Segment Open

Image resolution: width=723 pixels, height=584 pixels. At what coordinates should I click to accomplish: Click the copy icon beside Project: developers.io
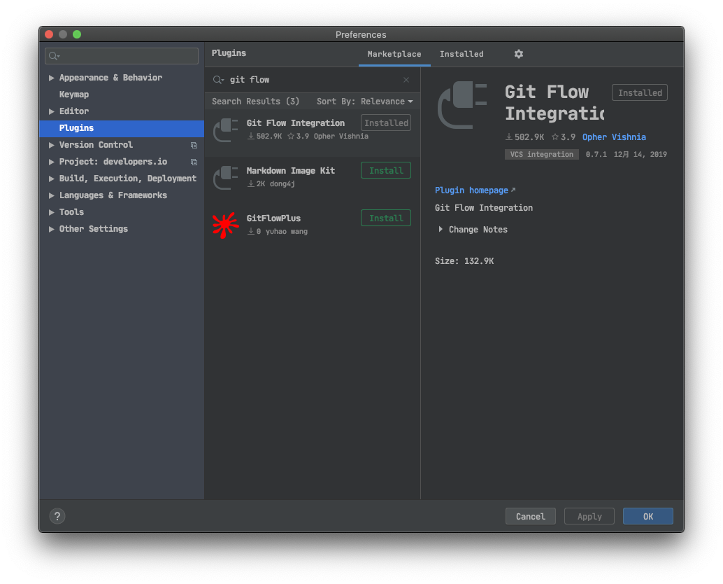coord(194,162)
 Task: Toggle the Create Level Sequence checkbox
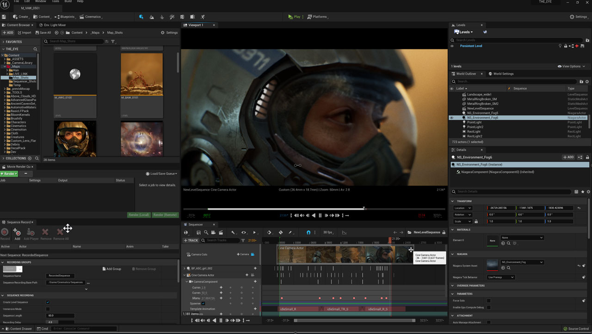pos(48,302)
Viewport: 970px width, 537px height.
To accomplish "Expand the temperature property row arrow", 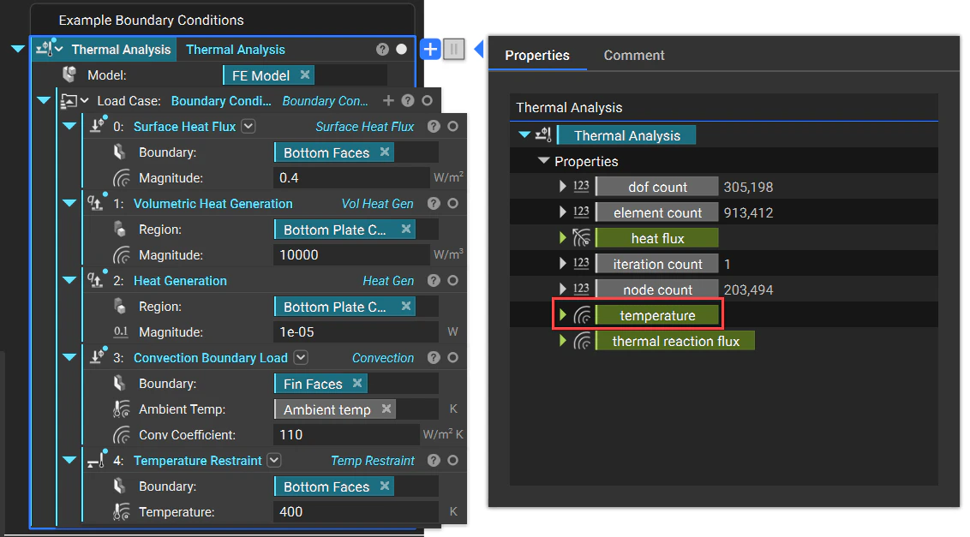I will point(565,314).
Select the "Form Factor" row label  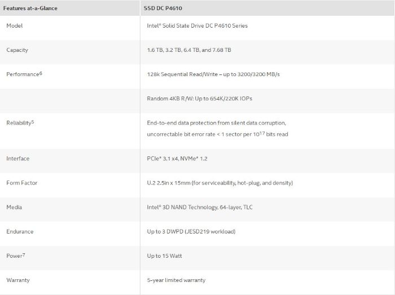[x=21, y=183]
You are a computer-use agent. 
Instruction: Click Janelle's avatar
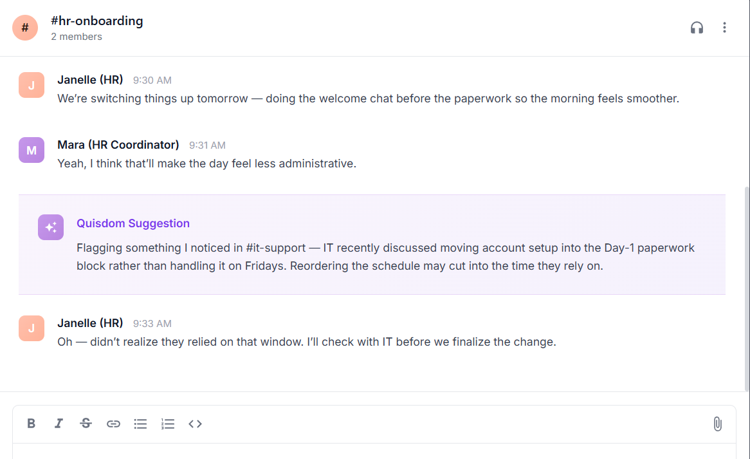point(32,84)
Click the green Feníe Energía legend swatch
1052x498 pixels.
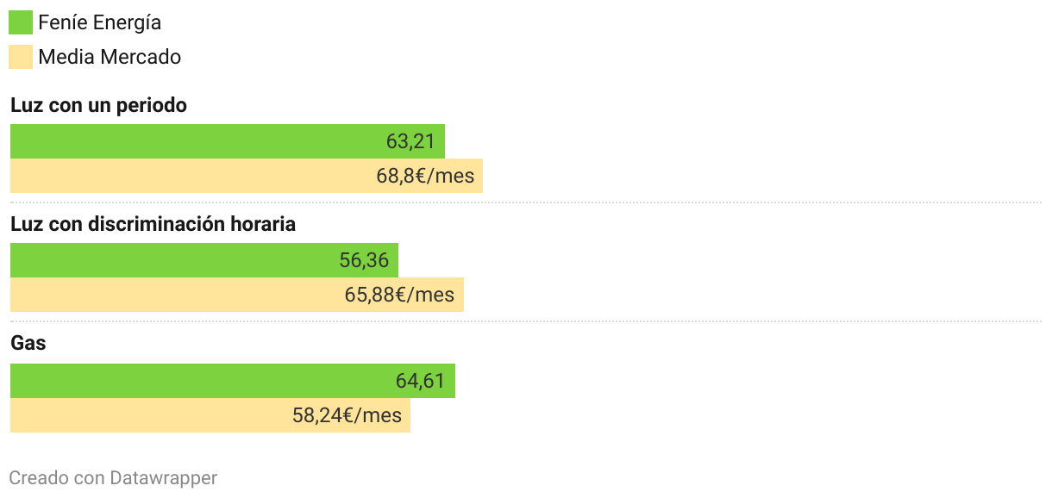[21, 22]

Segment Closed

ACTIVITY:
Reproduce exactly, and only, the lines from the one holding "You are a computer-use agent." through the final line of the entries. Do not include the pictures.

ANSWER SECTION:
You are a computer-use agent. 
Instruction: Click Janelle's avatar
point(32,84)
Click the green Feníe Energía legend swatch
1052x498 pixels.
[21, 22]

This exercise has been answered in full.